_Work item_
Print the data that follows again, keeping every line exact.

(Exercise data)

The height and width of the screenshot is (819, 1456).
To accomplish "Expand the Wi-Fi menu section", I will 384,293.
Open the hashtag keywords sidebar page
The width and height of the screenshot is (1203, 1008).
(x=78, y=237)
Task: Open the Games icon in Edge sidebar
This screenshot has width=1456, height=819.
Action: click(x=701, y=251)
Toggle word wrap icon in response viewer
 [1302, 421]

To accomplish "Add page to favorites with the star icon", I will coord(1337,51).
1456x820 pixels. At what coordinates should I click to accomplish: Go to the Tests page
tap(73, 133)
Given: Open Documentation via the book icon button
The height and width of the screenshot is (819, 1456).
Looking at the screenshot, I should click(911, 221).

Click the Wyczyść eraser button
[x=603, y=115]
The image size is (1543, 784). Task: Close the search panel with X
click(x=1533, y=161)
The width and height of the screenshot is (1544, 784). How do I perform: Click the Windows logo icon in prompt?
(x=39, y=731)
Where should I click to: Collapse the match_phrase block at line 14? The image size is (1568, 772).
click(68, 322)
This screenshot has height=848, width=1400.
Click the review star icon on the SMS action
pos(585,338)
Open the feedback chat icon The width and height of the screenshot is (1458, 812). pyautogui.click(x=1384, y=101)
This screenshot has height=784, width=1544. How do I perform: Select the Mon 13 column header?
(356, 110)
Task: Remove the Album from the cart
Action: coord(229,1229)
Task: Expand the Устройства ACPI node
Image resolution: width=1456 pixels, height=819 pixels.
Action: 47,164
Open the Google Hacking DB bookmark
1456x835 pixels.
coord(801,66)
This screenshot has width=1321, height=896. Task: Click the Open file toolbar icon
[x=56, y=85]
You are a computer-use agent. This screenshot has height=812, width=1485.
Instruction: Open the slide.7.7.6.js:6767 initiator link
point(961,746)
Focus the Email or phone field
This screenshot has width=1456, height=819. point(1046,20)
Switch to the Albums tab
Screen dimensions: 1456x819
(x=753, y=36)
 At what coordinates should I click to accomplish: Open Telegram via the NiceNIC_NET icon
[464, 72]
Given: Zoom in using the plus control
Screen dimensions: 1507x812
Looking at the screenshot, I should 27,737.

(End Exercise data)

_Response to the exercise_
The height and width of the screenshot is (819, 1456).
To accomplish "Expand the Wi-Fi menu section", I will 384,293.
Open the hashtag keywords sidebar page
The width and height of the screenshot is (1203, 1008).
(x=78, y=237)
Task: Open the Games icon in Edge sidebar
This screenshot has width=1456, height=819.
Action: click(x=701, y=251)
Toggle word wrap icon in response viewer
 [1302, 421]

To accomplish "Add page to favorites with the star icon", I will coord(1337,51).
1456x820 pixels. At what coordinates should I click to accomplish: Go to the Tests page
tap(73, 133)
Given: Open Documentation via the book icon button
The height and width of the screenshot is (819, 1456).
Looking at the screenshot, I should click(911, 221).

Click the Wyczyść eraser button
[x=603, y=115]
The image size is (1543, 784). Task: Close the search panel with X
click(x=1533, y=161)
The width and height of the screenshot is (1544, 784). How do I perform: Click the Windows logo icon in prompt?
(x=39, y=731)
Where should I click to: Collapse the match_phrase block at line 14? The image size is (1568, 772).
click(68, 322)
This screenshot has height=848, width=1400.
Click the review star icon on the SMS action
pos(585,338)
Open the feedback chat icon The width and height of the screenshot is (1458, 812). pyautogui.click(x=1384, y=101)
This screenshot has height=784, width=1544. How do I perform: Select the Mon 13 column header?
(356, 110)
Task: Remove the Album from the cart
Action: coord(229,1229)
Task: Expand the Устройства ACPI node
Image resolution: width=1456 pixels, height=819 pixels.
Action: 47,164
Open the Google Hacking DB bookmark
1456x835 pixels.
coord(801,66)
This screenshot has width=1321, height=896. Task: Click the Open file toolbar icon
[x=56, y=85]
You are a computer-use agent. This screenshot has height=812, width=1485.
Instruction: Open the slide.7.7.6.js:6767 initiator link
point(961,746)
Focus the Email or phone field
This screenshot has width=1456, height=819. point(1046,20)
Switch to the Albums tab
Screen dimensions: 1456x819
(x=753, y=36)
 At what coordinates should I click to accomplish: Open Telegram via the NiceNIC_NET icon
[464, 72]
Given: Zoom in using the plus control
Screen dimensions: 1507x812
Looking at the screenshot, I should 27,737.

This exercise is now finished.